I thought the same but over the years my perspective has changed. It’s not actually healthy to think like that about people you spend a third of your time with
I’m civil at work but once I leave the job odds are I will never speak to those people again. Coworkers are not friends, for the most part. There’s maybe a handful of people from previous jobs that I still talk to.
Exactly, which is why I appreciate wfh so much, because the reduced commute time means I’ve had more time to establish a healthy long term social life which will last beyond my current contract. I also appreciate the extra time I get to spend with my loved ones, which, as you rightly point out, is very important for mental health. Mandatory return to office ruins all of this, and taking into consideration what you said, should really be considered a threat to public health and wellbeing.
I do agree with you that work from home is nice. I am not commenting on that what I am commenting on is that according to her the best bit is total social isolation. Because the way she wrote the tweet implies she stays at home alone with no contact to the outside world.
I speak to another human daily when I go get some bread at the corner.
Anyone else notice the weird (possibly AI?) upscaling on this picture?
Some of the comments here have to be astroturfing. I can’t believe that real people would rather be in an office with colleagues than have more time for friends and family.
I’m currently 100% remote, and to be honest I do sometimes miss having coworkers to shoot the shit with, and there absolutely are practical drawbacks to being remote – especially if you are the one remote worker on a team that is at least partially in office together. At least for me the benefits of being home all the time do outweigh that, on balance, but I’d be lying if I told you that I felt that I was as well-integrated with the rest of my teams as I could be, or that being just a voice and/or face in a video call doesn’t have some amount of impact on my long-term prospects.
That said, I really only miss a small handful of my in-office coworkers, and we still do make a point of grabbing lunch every month or three. The rest of the in-office experience can stuff it.
This just in, Lemmy shocked that people have varying opinions
The assumption here is that they have friends and family they want to interact with. It’s lonely when you have no one and working in the office means that you get to socialize and have the potential to do things after work because you’re already dressed/out.
I agree that WFH is far more efficient and a better situation for most office-based workers, but I wouldn’t call going “multiple days without speaking to another human being” an upside. My issue with office work is I have to get up early and get myself ready and fight through traffic, not that I have to interact with other people even if I don’t like some of them.
I think that’s a regressive point of view. I’m skeptical of anyone with a platform that pushes it, and somewhat repulsed by the normal people that repeat it. Naturally, I think. You don’t like people? Well, I’m a people… You’re a people too. All of us are people. Good people, whatever your idea of a bad person is, we all are people and we people are social creatures.

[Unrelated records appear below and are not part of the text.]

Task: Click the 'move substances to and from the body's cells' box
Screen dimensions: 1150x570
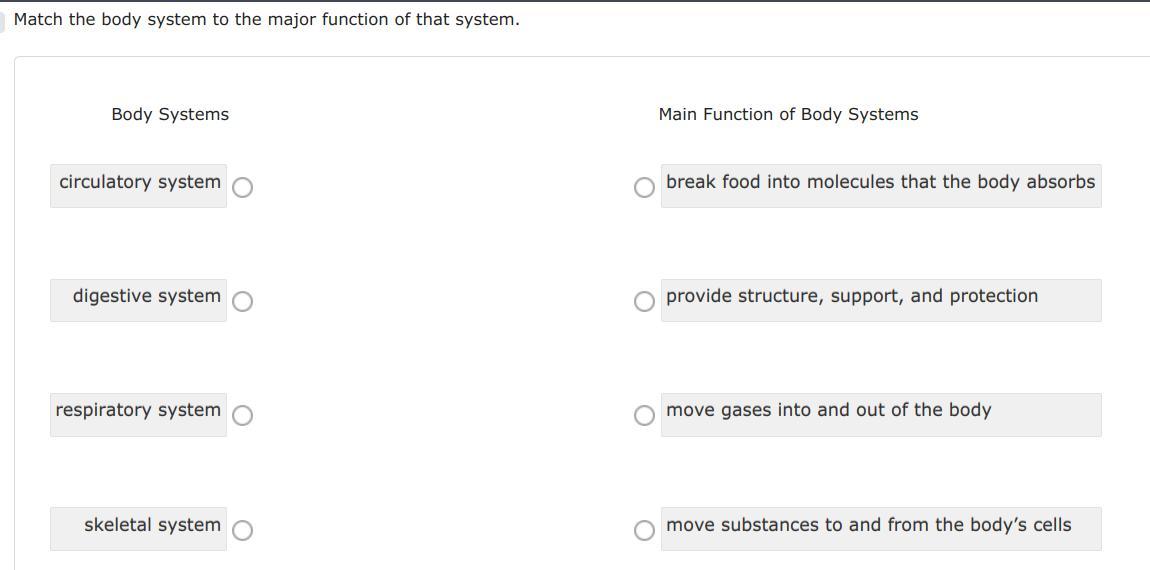Action: pos(868,526)
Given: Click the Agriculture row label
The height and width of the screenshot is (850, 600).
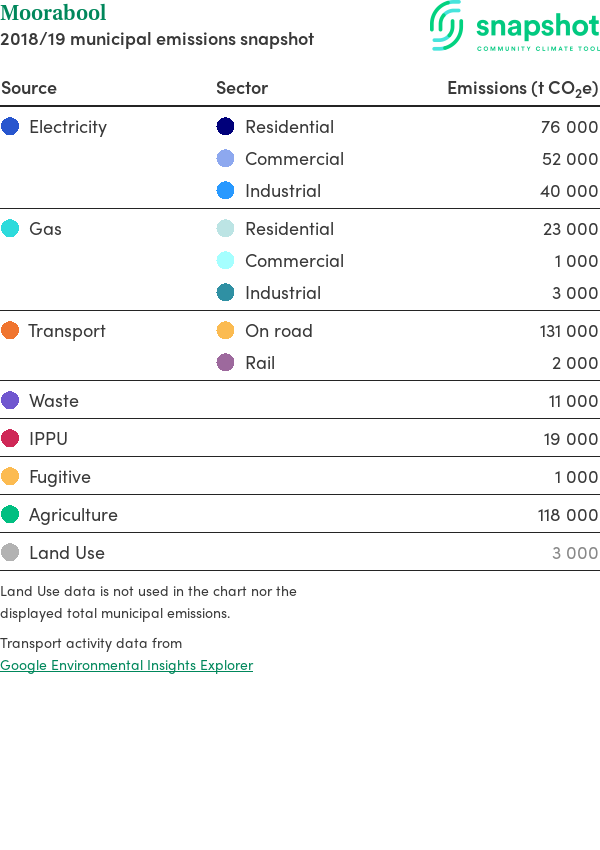Looking at the screenshot, I should click(x=73, y=515).
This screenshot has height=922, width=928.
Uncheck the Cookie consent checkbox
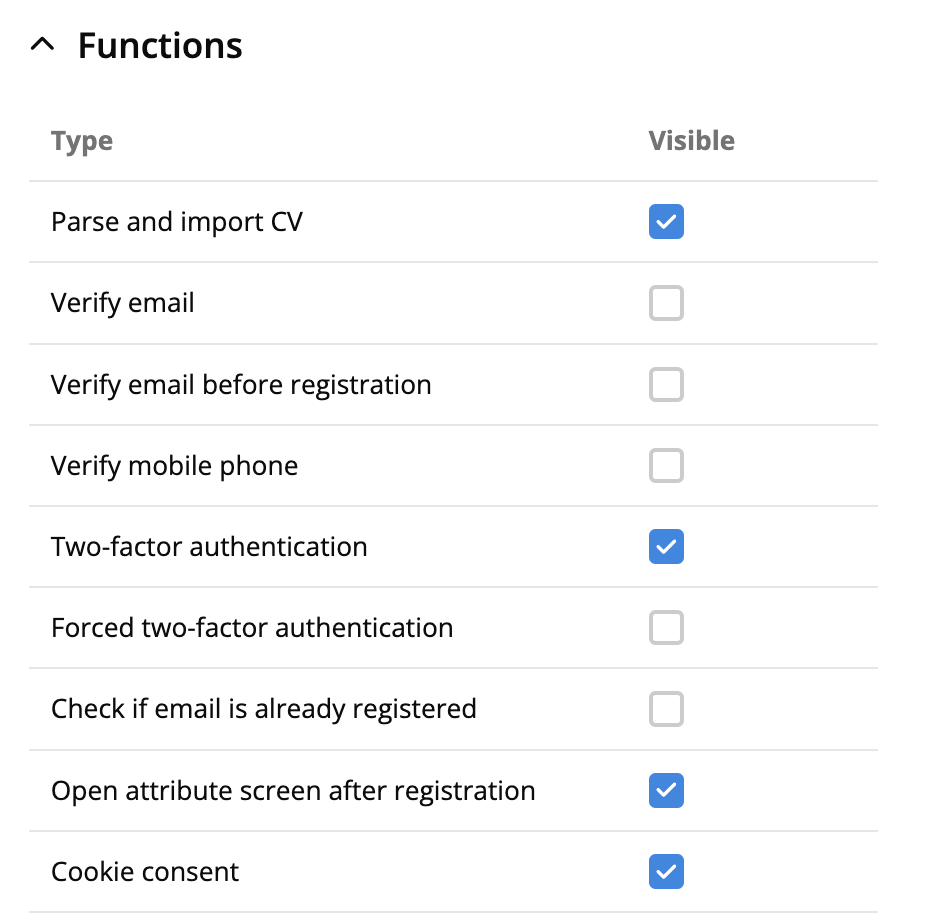coord(666,872)
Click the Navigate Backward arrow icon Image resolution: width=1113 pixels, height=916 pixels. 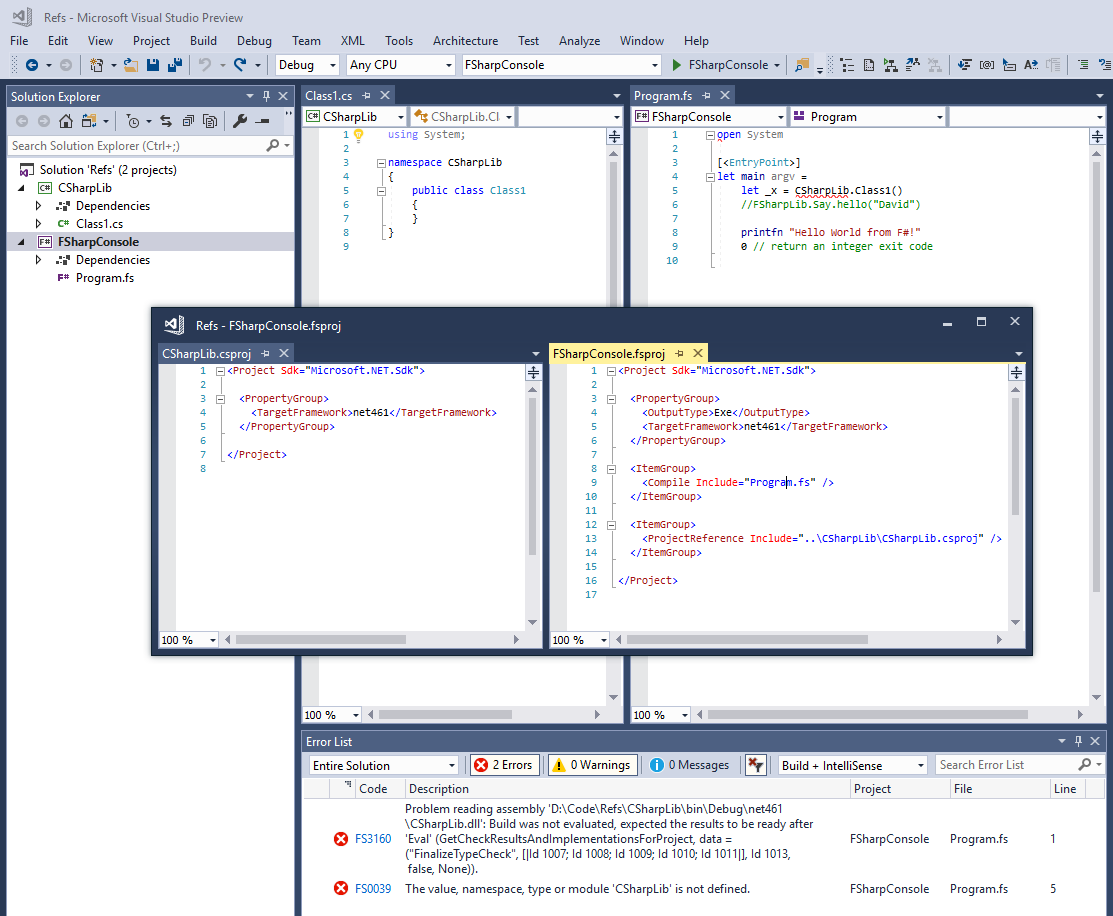pos(32,65)
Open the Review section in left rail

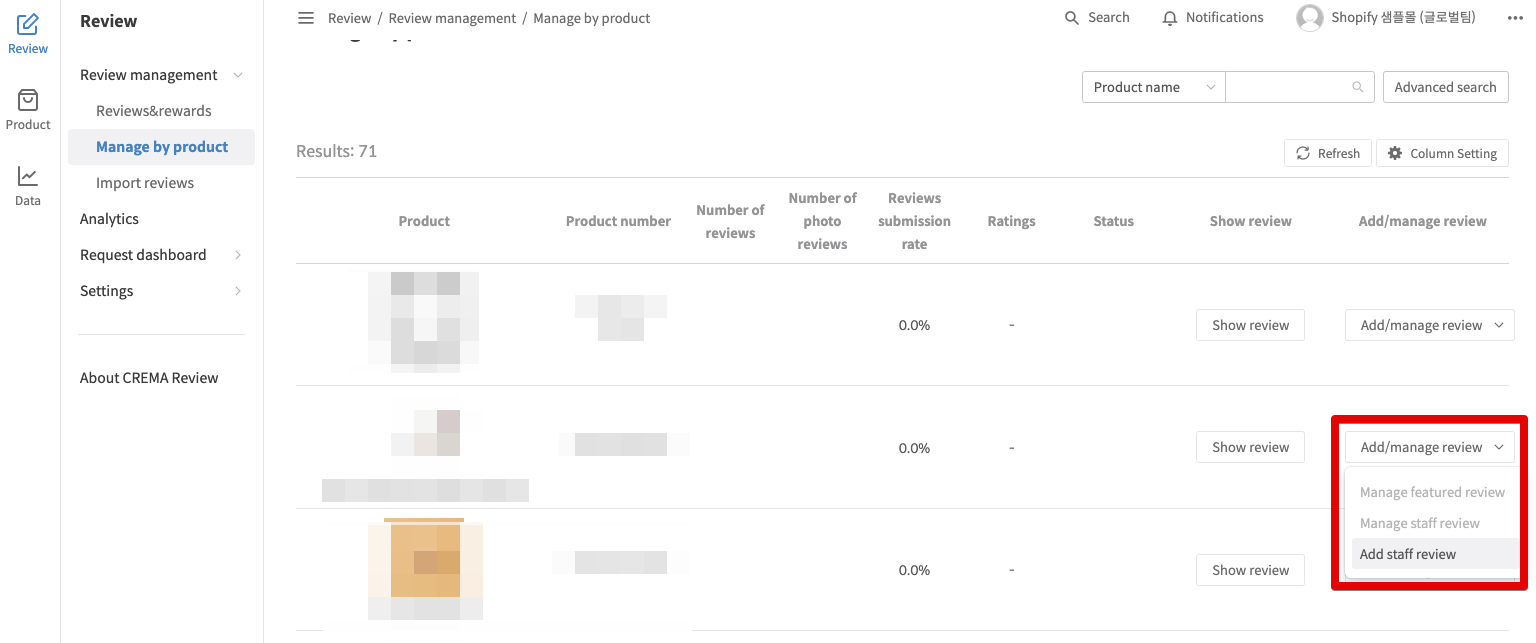click(28, 33)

In a healthy society we should want to be around other people and, in fact, as a group we become more accepting of individual differences by encountering and interacting with numerous and diverse groups of people and accepting them into our norm, seeing first-hand that we are all just normal people going through life and striving for what we believe is good. We people add so much more than we threaten, we are capable of great and profound things when we work together to achieve them.

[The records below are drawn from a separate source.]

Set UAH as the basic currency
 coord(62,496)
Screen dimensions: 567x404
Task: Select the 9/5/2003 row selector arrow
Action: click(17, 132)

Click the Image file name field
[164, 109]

It’s not normal to turn your nose up at that and I hate that it is being normalized.
Some people believe “Hell is other people”.
Others believe “Hell is lack of other people”.
Yes, downsides like drinking better coffee and doing laundry and other chores during the lull of the day.
Good coffee is a major perk. Work from home haters always bring up how important it is to socialise during “coffee breaks” but how enjoyable is it to drink that burnt ass-taste budget watery joe while repeating “nice weather” to random people?
Precisely.
For me, over the years having no connection with anyone at work has actually been detrimental and led me to seek an in office job.
It wasn’t the only factor but it was definitely one of them. Humans are social creatures at the end of the day.
Hey friend, I get you. People don’t need to agree with you, but I think it’s wild the number of downvotes you receive for simply stating your own personal desires.
I work at a job where I’m not expected to be in the office. But we still go, based on personal preferences. There are some people who never go, and that’s totally accepted. And others, who prefer the separation of work and home, and being around people, and that’s okay too.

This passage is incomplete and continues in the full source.